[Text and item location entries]
= = = = = = =
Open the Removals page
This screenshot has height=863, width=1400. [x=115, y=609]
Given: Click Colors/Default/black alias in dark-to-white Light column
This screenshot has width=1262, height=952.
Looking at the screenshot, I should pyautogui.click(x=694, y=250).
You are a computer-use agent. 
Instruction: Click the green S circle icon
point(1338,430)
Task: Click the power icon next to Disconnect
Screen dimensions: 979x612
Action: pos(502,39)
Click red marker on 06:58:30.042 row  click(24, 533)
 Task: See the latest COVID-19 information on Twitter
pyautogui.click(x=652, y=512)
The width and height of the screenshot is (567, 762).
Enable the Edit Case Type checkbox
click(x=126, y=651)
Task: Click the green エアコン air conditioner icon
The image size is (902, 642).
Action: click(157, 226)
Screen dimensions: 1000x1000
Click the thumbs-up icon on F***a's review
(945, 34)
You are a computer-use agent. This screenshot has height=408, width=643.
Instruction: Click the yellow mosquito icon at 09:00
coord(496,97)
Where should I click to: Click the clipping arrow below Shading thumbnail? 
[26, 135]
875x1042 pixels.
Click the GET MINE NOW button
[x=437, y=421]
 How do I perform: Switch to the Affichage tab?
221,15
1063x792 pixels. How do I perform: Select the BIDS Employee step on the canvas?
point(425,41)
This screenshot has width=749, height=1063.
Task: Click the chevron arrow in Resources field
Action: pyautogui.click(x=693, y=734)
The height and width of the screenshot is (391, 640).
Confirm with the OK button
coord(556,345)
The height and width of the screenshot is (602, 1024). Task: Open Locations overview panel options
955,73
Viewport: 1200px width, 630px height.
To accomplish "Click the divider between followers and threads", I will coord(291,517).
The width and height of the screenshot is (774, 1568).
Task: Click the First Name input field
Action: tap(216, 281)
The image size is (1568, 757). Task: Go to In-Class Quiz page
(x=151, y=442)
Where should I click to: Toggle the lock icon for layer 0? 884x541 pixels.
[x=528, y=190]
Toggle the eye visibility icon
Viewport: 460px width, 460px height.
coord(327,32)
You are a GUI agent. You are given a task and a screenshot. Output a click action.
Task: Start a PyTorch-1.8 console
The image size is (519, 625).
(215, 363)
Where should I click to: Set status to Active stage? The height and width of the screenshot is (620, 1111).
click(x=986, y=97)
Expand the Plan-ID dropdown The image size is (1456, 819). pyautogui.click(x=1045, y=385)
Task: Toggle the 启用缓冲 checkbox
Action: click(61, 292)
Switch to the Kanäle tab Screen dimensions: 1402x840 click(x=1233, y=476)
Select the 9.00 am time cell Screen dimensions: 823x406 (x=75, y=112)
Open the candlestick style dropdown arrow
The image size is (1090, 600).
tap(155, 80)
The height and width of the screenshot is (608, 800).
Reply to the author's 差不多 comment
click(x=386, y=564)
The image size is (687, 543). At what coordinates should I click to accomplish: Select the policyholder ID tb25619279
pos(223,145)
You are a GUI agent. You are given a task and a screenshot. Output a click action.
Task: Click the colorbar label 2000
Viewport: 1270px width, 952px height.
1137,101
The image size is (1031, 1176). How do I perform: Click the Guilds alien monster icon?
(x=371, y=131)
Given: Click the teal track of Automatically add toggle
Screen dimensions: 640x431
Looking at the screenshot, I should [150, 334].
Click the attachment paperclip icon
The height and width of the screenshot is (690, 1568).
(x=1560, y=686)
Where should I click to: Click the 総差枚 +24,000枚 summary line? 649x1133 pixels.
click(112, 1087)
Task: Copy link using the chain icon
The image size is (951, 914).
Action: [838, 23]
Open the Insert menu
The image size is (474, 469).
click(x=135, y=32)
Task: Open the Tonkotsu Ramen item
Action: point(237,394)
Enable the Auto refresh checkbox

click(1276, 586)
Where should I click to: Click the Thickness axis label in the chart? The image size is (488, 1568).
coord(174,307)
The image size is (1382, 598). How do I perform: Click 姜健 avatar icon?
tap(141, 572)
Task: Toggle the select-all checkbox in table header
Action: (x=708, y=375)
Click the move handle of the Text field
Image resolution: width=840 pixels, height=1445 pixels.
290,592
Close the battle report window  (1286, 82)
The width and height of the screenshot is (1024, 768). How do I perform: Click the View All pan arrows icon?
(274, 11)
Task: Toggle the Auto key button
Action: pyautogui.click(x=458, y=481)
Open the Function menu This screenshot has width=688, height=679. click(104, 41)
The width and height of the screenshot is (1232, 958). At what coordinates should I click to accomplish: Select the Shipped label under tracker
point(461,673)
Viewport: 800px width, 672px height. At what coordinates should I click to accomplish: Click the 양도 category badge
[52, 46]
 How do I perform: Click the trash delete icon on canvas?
= = = = = = =
DIRECTIVE = Please find each line in the data above that contains the word "menu" and copy those lines. Case matters.

RIGHT ANSWER =
Open the Insert menu
Open the Function menu This screenshot has width=688, height=679. click(104, 41)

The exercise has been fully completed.